[Interface element items]
————————
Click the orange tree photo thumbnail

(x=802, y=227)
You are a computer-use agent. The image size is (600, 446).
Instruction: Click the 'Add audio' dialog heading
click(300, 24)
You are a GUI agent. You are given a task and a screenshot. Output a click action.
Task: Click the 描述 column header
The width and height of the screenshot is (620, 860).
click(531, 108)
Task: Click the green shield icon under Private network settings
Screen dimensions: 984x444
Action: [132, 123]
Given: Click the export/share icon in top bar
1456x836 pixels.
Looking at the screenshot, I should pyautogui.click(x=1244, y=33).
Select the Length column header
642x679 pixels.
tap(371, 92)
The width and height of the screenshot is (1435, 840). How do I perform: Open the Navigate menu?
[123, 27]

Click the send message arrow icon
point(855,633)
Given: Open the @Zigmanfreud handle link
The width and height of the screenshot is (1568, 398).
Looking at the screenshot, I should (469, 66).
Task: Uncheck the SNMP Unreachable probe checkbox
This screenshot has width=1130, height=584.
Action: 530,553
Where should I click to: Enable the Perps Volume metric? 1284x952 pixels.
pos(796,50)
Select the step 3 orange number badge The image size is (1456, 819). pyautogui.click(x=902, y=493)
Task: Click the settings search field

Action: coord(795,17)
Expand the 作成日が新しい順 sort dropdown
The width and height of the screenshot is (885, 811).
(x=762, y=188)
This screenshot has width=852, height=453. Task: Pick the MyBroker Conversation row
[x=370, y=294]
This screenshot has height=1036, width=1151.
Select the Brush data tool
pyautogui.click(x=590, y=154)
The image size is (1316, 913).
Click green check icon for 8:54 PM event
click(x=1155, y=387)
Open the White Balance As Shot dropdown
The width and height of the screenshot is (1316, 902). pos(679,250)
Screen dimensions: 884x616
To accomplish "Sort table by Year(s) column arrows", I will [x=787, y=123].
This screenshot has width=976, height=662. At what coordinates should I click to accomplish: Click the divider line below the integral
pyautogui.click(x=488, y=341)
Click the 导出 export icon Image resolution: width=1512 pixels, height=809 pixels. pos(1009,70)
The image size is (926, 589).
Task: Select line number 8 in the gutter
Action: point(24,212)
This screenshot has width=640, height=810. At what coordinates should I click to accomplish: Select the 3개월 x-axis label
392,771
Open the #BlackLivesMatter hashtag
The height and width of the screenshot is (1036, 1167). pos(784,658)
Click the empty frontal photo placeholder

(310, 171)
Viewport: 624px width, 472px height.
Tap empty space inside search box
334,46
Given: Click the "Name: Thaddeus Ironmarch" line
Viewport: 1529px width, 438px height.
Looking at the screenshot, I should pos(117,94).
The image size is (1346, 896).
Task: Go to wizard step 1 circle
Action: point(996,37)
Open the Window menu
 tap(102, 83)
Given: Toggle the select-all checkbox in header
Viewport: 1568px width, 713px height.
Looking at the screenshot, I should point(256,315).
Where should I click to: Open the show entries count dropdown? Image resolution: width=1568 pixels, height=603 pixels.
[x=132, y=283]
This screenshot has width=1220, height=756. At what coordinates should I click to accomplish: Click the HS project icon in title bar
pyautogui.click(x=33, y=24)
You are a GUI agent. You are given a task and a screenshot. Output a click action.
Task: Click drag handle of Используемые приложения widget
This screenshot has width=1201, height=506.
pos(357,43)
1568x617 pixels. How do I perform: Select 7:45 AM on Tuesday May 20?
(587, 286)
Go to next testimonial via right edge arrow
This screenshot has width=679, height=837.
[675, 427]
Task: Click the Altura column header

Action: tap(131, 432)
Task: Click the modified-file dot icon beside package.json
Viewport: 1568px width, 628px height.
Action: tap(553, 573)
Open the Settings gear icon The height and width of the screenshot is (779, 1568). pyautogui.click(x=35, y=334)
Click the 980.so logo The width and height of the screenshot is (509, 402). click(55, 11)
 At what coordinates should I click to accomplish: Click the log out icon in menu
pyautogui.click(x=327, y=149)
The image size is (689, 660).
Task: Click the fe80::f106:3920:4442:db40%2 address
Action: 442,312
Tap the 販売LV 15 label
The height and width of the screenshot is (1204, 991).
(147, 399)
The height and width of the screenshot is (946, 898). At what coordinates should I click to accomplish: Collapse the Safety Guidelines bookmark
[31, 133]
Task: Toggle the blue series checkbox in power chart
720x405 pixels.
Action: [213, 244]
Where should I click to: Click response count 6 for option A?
————————
Copy out, word for word, the part of the items above that opens with the line containing "This screenshot has width=852, height=453." and closes with the line containing "click(x=1155, y=387)", keeping both of those lines.

EXPECTED ANSWER:
This screenshot has width=852, height=453. Task: Pick the MyBroker Conversation row
[x=370, y=294]
This screenshot has height=1036, width=1151.
Select the Brush data tool
pyautogui.click(x=590, y=154)
The image size is (1316, 913).
Click green check icon for 8:54 PM event
click(x=1155, y=387)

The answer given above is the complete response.